* [Consegna]: Ricopia fedelmente il tratto dei record che va dall'inizio fino alla riga contenente "[x=725, y=788]", inclusa quest'ultima.

§ §

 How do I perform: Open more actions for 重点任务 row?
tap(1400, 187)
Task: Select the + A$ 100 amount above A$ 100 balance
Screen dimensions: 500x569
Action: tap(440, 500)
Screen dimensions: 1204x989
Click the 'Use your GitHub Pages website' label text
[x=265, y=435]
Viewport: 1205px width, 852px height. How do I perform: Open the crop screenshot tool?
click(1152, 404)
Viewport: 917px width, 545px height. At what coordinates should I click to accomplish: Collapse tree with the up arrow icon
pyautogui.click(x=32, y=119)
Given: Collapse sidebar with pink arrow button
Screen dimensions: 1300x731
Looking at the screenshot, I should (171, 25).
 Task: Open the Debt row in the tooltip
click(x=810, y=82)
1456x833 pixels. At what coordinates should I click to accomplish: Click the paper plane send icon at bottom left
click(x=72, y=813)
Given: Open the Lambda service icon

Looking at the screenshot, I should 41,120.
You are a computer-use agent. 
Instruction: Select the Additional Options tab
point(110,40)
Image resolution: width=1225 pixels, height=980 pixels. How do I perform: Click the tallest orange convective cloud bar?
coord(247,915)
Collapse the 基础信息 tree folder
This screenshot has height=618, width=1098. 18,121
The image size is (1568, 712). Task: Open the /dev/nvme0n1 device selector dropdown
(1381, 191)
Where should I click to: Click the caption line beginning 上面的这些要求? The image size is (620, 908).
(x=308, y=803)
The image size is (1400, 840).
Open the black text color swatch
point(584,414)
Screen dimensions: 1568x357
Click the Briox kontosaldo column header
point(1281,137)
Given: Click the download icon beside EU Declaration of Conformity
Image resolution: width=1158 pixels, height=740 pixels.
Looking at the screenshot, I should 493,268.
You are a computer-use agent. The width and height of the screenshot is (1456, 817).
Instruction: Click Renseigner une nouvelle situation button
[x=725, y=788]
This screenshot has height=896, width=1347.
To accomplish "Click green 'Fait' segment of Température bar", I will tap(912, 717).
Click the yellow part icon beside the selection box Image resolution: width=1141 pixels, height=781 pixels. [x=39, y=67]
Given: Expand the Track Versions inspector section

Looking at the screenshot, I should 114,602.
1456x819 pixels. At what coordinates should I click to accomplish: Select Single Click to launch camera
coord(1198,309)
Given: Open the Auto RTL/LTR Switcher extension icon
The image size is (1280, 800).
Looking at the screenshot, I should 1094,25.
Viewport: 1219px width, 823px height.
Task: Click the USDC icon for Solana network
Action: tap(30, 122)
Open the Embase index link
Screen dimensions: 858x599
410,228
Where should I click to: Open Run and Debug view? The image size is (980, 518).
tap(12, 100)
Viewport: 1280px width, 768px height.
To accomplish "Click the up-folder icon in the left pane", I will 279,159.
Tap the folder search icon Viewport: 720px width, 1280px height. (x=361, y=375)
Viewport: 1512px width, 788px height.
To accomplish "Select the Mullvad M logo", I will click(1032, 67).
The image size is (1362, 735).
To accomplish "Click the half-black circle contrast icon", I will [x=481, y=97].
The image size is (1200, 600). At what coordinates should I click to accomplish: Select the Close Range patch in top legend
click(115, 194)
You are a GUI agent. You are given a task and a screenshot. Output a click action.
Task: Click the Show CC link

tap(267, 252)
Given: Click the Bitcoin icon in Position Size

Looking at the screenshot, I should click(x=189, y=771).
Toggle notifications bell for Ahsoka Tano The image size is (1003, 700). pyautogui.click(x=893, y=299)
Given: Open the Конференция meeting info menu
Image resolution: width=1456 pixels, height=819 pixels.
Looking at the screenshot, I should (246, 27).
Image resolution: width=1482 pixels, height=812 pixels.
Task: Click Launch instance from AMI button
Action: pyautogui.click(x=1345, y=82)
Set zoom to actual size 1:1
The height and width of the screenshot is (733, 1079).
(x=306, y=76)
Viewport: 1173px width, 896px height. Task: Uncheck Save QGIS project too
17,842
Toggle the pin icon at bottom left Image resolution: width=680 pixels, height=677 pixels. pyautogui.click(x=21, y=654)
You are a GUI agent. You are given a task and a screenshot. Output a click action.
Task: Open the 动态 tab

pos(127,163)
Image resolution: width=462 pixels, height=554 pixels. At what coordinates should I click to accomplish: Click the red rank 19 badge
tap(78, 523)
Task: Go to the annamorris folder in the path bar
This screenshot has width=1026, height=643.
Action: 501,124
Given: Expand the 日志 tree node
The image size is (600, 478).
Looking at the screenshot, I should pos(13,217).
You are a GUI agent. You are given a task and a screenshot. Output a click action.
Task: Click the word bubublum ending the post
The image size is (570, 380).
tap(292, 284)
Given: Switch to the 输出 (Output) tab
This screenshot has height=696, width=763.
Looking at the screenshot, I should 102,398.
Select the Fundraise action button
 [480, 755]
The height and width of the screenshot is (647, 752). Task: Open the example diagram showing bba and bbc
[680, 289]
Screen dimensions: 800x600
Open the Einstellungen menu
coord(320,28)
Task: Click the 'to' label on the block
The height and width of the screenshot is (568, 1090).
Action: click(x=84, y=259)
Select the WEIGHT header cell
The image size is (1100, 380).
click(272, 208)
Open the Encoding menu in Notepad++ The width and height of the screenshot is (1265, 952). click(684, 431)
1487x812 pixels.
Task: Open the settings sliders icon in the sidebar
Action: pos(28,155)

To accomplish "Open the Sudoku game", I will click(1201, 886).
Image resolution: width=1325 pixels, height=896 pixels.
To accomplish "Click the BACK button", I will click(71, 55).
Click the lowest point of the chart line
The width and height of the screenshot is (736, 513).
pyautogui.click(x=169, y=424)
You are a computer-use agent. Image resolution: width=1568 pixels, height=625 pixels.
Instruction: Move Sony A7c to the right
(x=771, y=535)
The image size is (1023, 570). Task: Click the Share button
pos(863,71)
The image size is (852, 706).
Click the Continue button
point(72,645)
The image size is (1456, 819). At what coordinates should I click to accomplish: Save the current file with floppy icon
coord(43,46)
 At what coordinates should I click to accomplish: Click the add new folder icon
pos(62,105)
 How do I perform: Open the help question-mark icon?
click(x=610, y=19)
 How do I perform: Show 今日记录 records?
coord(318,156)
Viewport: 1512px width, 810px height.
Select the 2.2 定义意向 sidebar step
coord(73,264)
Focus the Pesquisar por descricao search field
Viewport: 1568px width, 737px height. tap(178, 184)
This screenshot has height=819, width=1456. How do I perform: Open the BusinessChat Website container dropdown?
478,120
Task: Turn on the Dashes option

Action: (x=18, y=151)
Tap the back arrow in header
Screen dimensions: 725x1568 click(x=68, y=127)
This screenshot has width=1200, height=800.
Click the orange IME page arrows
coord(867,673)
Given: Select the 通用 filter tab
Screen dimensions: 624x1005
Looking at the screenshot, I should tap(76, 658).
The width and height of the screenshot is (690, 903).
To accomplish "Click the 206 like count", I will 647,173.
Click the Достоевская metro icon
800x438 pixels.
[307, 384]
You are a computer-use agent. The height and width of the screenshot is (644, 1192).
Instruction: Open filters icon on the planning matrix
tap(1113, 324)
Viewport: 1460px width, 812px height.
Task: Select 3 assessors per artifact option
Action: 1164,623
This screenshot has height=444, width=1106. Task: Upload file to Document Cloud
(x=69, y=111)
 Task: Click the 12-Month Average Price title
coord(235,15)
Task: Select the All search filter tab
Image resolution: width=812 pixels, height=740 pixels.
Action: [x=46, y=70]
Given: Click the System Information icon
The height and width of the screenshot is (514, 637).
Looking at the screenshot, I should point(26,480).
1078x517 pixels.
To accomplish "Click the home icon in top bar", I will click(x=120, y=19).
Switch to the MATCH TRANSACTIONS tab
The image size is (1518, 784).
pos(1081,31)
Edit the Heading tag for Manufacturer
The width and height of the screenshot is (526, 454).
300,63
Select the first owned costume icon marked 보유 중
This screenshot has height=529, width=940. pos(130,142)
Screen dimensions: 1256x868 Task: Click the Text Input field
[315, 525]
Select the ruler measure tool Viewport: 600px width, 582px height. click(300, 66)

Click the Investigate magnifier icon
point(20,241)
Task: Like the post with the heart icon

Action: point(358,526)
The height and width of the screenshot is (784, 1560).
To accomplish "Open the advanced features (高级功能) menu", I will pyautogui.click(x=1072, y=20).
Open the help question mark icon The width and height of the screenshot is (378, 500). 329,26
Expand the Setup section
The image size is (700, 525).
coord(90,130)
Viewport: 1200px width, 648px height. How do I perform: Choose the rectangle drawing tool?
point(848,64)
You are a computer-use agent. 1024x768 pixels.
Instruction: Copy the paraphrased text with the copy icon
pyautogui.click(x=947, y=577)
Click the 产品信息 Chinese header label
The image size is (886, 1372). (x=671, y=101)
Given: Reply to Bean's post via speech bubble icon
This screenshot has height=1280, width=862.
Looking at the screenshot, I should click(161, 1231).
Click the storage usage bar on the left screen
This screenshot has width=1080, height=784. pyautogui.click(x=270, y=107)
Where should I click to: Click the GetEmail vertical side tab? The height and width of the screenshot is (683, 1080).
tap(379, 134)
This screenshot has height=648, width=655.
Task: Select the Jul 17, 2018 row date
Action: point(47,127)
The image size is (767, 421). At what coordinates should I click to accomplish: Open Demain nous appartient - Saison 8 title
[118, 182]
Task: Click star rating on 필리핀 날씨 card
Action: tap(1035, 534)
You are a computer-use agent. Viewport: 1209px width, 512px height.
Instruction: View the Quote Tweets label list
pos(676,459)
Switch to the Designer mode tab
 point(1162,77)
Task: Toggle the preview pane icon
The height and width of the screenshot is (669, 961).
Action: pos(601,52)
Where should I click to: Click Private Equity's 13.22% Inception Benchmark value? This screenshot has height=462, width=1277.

§ §

* [Risultato finale]:
 How do I perform: Open more actions for 重点任务 row?
tap(1400, 187)
Task: Select the + A$ 100 amount above A$ 100 balance
Screen dimensions: 500x569
Action: tap(440, 500)
Screen dimensions: 1204x989
Click the 'Use your GitHub Pages website' label text
[x=265, y=435]
Viewport: 1205px width, 852px height. How do I perform: Open the crop screenshot tool?
click(1152, 404)
Viewport: 917px width, 545px height. At what coordinates should I click to accomplish: Collapse tree with the up arrow icon
pyautogui.click(x=32, y=119)
Given: Collapse sidebar with pink arrow button
Screen dimensions: 1300x731
Looking at the screenshot, I should (171, 25).
 Task: Open the Debt row in the tooltip
click(x=810, y=82)
1456x833 pixels. At what coordinates should I click to accomplish: Click the paper plane send icon at bottom left
click(x=72, y=813)
Given: Open the Lambda service icon

Looking at the screenshot, I should 41,120.
You are a computer-use agent. 
Instruction: Select the Additional Options tab
point(110,40)
Image resolution: width=1225 pixels, height=980 pixels. How do I perform: Click the tallest orange convective cloud bar?
coord(247,915)
Collapse the 基础信息 tree folder
This screenshot has height=618, width=1098. 18,121
The image size is (1568, 712). Task: Open the /dev/nvme0n1 device selector dropdown
(1381, 191)
Where should I click to: Click the caption line beginning 上面的这些要求? The image size is (620, 908).
(x=308, y=803)
The image size is (1400, 840).
Open the black text color swatch
point(584,414)
Screen dimensions: 1568x357
Click the Briox kontosaldo column header
point(1281,137)
Given: Click the download icon beside EU Declaration of Conformity
Image resolution: width=1158 pixels, height=740 pixels.
Looking at the screenshot, I should 493,268.
You are a computer-use agent. The width and height of the screenshot is (1456, 817).
Instruction: Click Renseigner une nouvelle situation button
[x=725, y=788]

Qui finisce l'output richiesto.